Murat Ocak

Personal information
- Date of birth: 1 January 1982 (age 44)
- Place of birth: Bafra, Turkey
- Height: 1.82 m (6 ft 0 in)
- Position: Defender

Senior career*
- Years: Team / Apps / (Gls)
- 2001–2003: Çarşambaspor
- 2003–2005: Çorumspor
- 2005–2006: Istanbul B.B. / 32 / (0)
- 2006–2008: Trabzonspor / 11 / (0)
- 2007: → Ankaragücü (loan) / 5 / (0)
- 2007–2008: → Istanbul B.B. (loan) / 10 / (1)
- 2008–2010: Çaykur Rizespor / 8 / (0)
- 2010–2011: Karşıyaka / 4 / (0)
- 2011–2012: Altay / 2 / (0)
- 2012–2013: Giresunspor / 13 / (0)
- 2013–2014: Pazarspor / 10 / (0)
- 2014–2015: 68 Yeni Aksarayspor / 11 / (0)

International career
- 2006: Turkey / 3 / (0)

= Murat Ocak =

Turkish professional footballer (born 1982)

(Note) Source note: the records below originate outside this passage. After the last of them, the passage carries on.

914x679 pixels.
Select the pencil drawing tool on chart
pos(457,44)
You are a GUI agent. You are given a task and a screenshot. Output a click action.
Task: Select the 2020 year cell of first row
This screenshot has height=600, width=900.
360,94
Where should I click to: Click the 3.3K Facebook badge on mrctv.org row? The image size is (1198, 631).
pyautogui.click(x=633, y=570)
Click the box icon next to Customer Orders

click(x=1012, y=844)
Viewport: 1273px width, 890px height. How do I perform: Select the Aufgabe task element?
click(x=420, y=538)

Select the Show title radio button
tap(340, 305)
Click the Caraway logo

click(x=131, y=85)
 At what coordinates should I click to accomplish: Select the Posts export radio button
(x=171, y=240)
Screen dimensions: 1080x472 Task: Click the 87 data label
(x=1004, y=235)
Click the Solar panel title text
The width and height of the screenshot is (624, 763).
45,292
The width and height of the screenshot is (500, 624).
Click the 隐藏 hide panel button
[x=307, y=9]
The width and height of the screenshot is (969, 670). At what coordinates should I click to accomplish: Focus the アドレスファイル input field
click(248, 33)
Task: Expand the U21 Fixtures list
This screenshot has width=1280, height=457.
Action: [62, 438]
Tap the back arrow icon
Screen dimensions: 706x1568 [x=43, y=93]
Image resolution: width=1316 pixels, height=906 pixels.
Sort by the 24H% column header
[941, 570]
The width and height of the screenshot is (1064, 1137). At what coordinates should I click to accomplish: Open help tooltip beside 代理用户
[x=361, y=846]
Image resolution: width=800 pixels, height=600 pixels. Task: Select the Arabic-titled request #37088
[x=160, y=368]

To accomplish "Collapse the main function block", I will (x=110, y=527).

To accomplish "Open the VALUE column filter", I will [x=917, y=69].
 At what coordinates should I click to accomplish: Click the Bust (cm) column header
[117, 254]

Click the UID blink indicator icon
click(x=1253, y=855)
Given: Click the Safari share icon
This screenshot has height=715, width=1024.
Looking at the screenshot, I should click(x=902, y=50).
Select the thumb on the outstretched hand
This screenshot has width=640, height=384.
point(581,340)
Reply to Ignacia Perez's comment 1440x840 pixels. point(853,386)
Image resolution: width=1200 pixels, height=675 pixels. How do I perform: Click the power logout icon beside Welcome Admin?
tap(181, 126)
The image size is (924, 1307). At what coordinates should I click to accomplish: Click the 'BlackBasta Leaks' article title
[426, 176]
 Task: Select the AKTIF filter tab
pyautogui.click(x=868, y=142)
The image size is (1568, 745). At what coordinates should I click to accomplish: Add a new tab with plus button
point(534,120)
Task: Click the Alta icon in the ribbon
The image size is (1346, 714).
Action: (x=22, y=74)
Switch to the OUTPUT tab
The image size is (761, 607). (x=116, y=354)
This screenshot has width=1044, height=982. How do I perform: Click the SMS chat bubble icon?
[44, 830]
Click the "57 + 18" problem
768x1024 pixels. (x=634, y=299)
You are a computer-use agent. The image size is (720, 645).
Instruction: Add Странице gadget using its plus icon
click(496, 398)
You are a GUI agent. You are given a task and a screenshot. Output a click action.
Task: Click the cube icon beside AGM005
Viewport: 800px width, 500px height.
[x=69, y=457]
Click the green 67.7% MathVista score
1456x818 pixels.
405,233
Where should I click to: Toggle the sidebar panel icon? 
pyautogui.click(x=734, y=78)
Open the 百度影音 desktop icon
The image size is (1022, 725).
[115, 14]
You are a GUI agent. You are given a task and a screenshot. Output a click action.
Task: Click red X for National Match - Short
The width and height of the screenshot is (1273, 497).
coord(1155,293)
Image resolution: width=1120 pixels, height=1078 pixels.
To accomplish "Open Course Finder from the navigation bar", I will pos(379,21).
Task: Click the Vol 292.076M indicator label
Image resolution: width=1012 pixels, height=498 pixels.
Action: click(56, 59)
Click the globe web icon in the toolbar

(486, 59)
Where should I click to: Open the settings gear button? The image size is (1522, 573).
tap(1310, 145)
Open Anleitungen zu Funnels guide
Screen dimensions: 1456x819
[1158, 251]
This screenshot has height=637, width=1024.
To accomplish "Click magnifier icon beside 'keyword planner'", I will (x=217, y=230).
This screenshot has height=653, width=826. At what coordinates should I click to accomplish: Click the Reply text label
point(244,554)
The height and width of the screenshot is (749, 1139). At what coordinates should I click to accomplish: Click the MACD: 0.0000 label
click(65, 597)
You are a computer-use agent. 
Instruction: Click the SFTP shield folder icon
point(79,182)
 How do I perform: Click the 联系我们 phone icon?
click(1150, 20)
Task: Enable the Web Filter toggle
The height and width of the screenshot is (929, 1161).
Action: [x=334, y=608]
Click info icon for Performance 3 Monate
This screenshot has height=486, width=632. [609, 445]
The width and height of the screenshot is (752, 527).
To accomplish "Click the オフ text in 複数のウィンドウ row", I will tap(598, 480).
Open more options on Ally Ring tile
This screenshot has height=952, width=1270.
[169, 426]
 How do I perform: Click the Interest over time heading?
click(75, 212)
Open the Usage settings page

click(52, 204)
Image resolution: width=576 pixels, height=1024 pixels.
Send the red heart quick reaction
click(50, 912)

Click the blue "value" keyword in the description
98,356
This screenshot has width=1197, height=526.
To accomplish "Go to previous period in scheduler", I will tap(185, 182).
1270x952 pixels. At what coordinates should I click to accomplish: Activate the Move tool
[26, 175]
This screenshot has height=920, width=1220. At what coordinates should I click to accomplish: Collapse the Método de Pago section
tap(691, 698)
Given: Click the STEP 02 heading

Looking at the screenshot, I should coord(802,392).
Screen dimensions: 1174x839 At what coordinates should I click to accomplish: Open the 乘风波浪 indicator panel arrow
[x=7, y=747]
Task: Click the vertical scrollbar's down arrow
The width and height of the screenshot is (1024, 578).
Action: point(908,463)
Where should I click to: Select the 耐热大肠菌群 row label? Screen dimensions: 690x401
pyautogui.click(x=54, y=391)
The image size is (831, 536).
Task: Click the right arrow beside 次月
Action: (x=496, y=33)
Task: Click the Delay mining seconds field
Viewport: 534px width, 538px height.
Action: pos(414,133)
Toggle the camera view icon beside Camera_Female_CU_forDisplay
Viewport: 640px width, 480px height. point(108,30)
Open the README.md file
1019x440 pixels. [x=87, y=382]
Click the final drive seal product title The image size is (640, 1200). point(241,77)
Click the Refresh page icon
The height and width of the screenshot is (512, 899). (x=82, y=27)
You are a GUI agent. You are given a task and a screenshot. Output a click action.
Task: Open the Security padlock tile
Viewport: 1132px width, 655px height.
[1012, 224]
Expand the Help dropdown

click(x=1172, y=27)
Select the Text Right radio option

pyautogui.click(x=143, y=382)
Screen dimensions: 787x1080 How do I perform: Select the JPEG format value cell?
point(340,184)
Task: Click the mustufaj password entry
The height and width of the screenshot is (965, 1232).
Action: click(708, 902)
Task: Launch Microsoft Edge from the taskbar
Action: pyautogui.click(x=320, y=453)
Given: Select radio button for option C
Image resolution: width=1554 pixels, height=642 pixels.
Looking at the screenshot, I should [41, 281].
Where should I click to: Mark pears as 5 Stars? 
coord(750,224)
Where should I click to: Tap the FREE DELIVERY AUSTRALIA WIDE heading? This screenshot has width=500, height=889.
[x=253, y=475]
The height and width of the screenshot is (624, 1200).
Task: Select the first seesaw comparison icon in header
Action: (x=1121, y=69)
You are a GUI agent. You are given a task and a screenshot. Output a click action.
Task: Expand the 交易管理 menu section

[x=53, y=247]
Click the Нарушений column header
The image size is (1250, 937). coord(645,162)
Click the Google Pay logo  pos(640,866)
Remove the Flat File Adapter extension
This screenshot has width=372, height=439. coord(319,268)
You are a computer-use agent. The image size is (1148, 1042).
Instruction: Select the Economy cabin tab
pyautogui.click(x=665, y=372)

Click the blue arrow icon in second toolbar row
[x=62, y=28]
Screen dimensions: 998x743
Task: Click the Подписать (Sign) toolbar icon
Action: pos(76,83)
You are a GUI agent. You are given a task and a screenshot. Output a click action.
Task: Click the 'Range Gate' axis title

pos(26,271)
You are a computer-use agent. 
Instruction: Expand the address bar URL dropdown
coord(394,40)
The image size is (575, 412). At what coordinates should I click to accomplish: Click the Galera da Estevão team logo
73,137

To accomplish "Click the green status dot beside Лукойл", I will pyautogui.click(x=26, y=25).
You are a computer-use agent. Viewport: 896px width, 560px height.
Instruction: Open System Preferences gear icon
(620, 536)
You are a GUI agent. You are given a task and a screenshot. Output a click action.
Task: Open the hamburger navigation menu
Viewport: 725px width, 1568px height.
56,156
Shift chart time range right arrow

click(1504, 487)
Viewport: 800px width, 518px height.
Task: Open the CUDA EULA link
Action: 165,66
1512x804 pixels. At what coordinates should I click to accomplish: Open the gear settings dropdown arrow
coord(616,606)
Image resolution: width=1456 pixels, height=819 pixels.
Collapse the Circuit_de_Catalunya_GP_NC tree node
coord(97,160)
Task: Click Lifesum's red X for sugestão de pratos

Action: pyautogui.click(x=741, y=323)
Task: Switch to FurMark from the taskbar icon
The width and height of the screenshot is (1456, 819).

Murat Ocak (born 1 January 1982, in Bafra) is a former Turkish professional footballer. He retired from professional football in 2015.

== Club career ==
Ocak joined Çaykur Rizespor from Trabzonspor in August 2008. He joined Trabzonspor in July 2006, and went on loan to Ankaragücü and Istanbul Büyükşehir Belediyespor during 2007 and 2008.

== International career ==
Ocak has made three appearances for the full Turkey national football team, his debut coming in a friendly against Estonia on 28 May 2006.